The system bus 808 can be any of several types of bus structure that can further interconnect to a memory bus (with or without a memory controller), a peripheral bus, and a local bus using any of a variety of commercially available bus architectures. The system memory 806 comprises ROM 810 and RAM 812. A basic input/output system (BIOS) can be stored in a non-volatile memory such as ROM, erasable programmable read only memory (EPROM), EEPROM, which BIOS contains the basic routines that help to transfer information between elements within the computer 802, such as during startup. The RAM 812 can also comprise a high-speed RAM such as static RAM for caching data.

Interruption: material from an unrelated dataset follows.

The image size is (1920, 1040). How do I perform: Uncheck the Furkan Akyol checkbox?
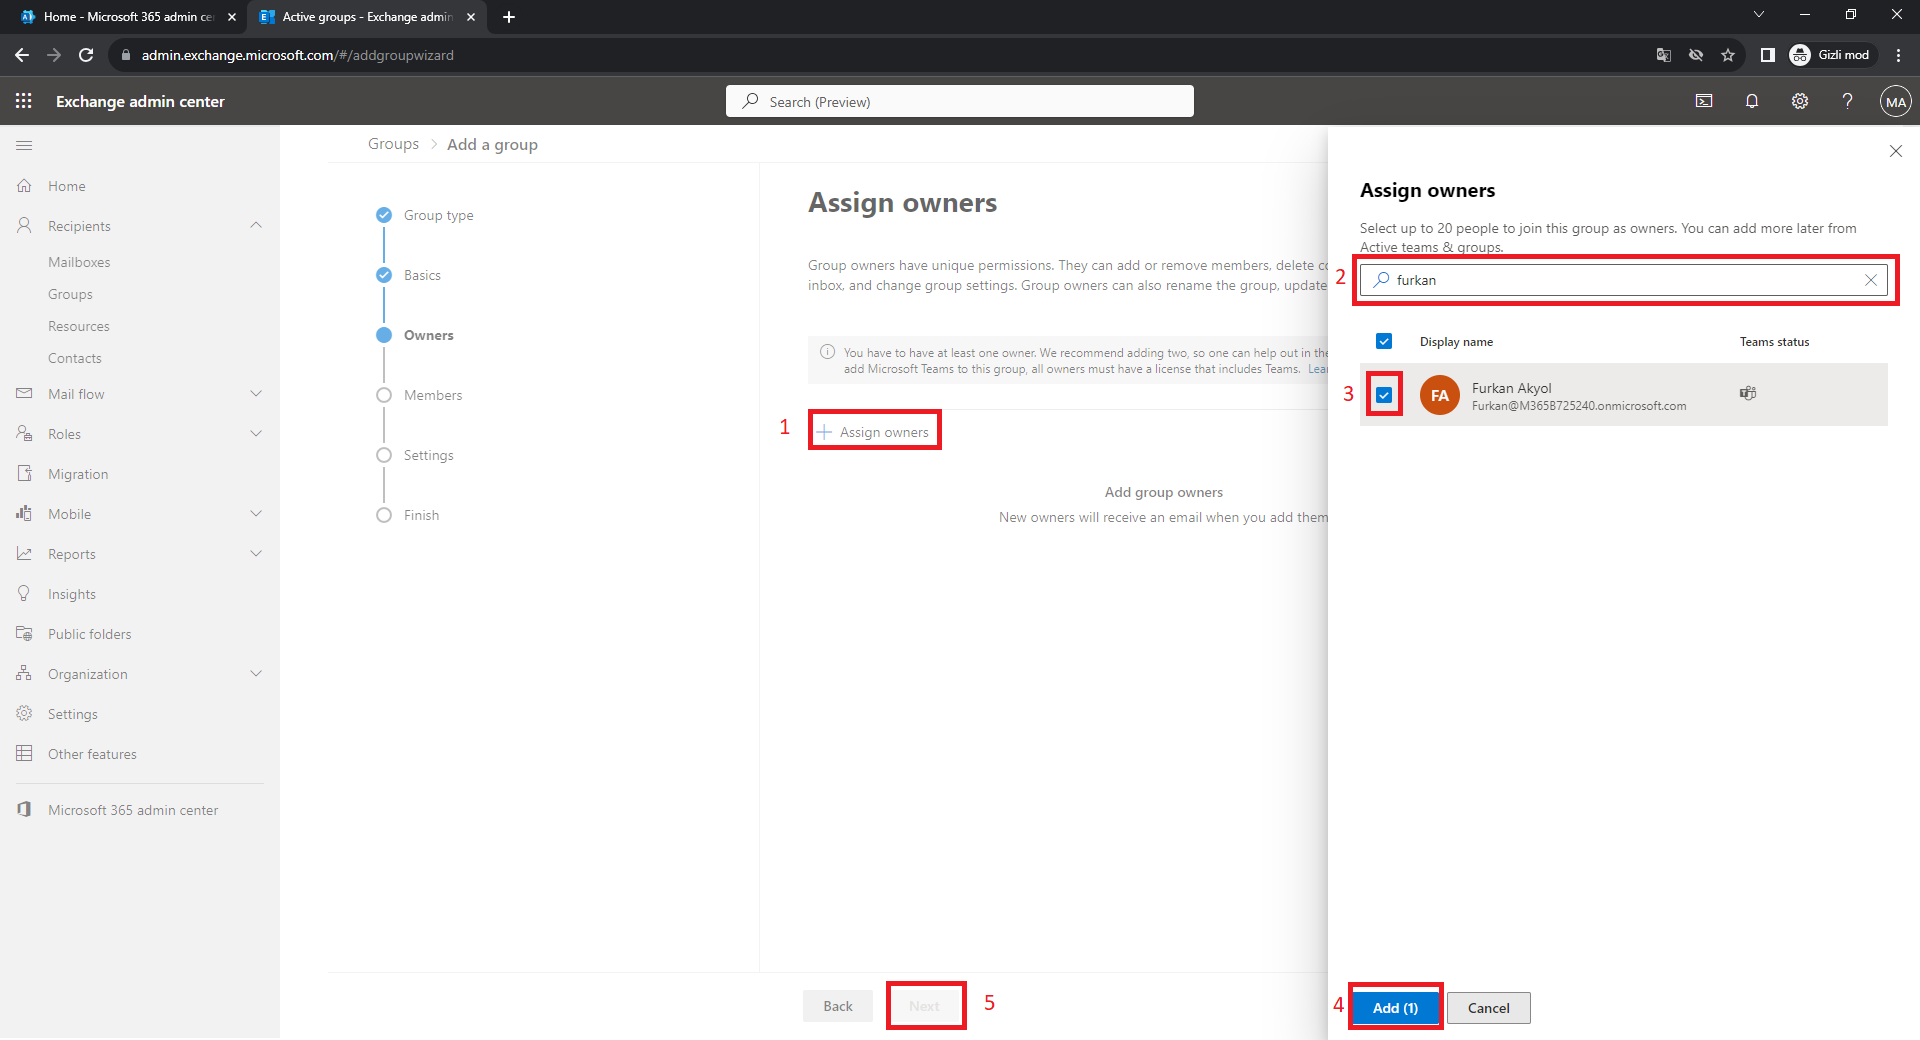click(1384, 395)
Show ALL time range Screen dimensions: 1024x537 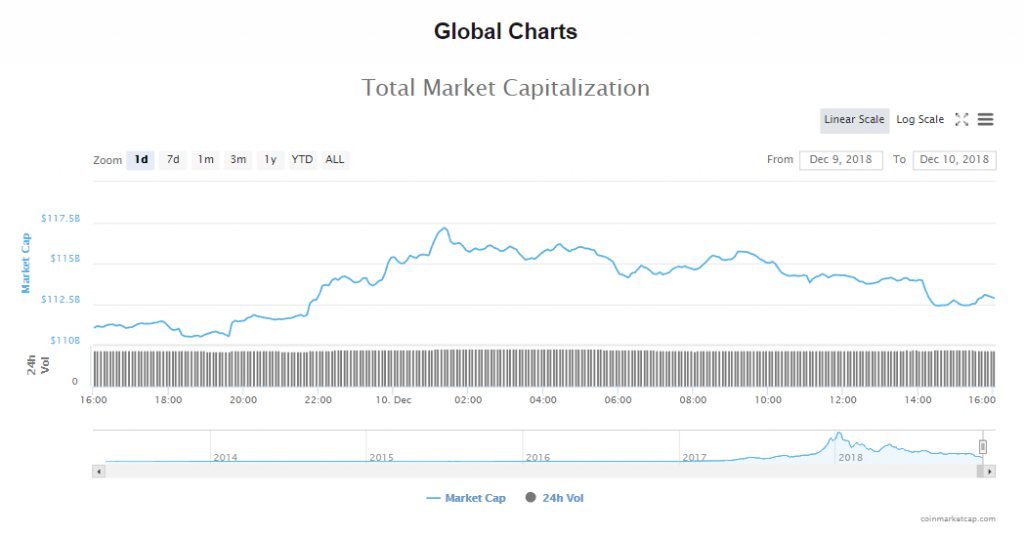(x=335, y=160)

The computer 802 further comprises an internal hard disk drive (HDD) 814 (e.g., EIDE, SATA), which internal HDD 814 can also be configured for external use in a suitable chassis (not shown), a magnetic floppy disk drive (FDD) 816, (e.g., to read from or write to a removable diskette 818) and an optical disk drive 820, (e.g., reading a CD-ROM disk 822 or, to read from or write to other high-capacity optical media such as the DVD). The HDD 814, magnetic FDD 816 and optical disk drive 820 can be connected to the system bus 808 by a hard disk drive interface 824, a magnetic disk drive interface 826 and an optical drive interface 828, respectively. The hard disk drive interface 824 for external drive implementations comprises at least one or both of Universal Serial Bus (USB) and Institute of Electrical and Electronics Engineers (IEEE) 1394 interface technologies. Other external drive connection technologies are within contemplation of the embodiments described herein.

The drives and their associated computer-readable storage media provide nonvolatile storage of data, data structures, computer-executable instructions, and so forth. For the computer 802, the drives and storage media accommodate the storage of any data in a suitable digital format. Although the description of computer-readable storage media above refers to a hard disk drive (HDD), a removable magnetic diskette, and a removable optical media such as a CD or DVD, it should be appreciated by those skilled in the art that other types of storage media which are readable by a computer, such as zip drives, magnetic cassettes, flash memory cards, cartridges, and the like, can also be used in the example operating environment, and further, that any such storage media can contain computer-executable instructions for performing the methods described herein.

A number of program modules can be stored in the drives and RAM 812, comprising an operating system 830, one or more application programs 832, other program modules 834 and program data 836. All or portions of the operating system, applications, modules, and/or data can also be cached in the RAM 812. The systems and methods described herein can be implemented utilizing various commercially available operating systems or combinations of operating systems.

A user can enter commands and information into the computer 802 through one or more wired/wireless input devices, e.g., a keyboard 838 and a pointing device, such as a mouse 840. Other input devices (not shown) can comprise a microphone, an infrared (IR) remote control, a joystick, a game pad, a stylus pen, touch screen or the like. These and other input devices are often connected to the processing unit 804 through an input device interface 842 that can be coupled to the system bus 808, but can be connected by other interfaces, such as a parallel port, an IEEE 1394 serial port, a game port, a universal serial bus (USB) port, an IR interface, etc.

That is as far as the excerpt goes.